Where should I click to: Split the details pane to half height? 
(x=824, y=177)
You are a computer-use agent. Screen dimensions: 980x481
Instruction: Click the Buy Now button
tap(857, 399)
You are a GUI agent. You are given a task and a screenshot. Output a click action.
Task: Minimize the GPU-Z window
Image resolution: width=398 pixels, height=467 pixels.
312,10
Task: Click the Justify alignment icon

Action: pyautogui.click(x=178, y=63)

+ + +

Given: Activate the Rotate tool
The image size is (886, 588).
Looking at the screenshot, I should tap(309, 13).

+ + +

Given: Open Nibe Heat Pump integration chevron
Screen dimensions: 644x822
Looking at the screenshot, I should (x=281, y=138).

+ + +

TO DO ▸
Select all lines with the word "agent" from the entries above.

OUTPUT BELOW ▸
You are a computer-use agent. Screen dimensions: 980x481
You are a GUI agent. You are given a task and a screenshot. Output a click action.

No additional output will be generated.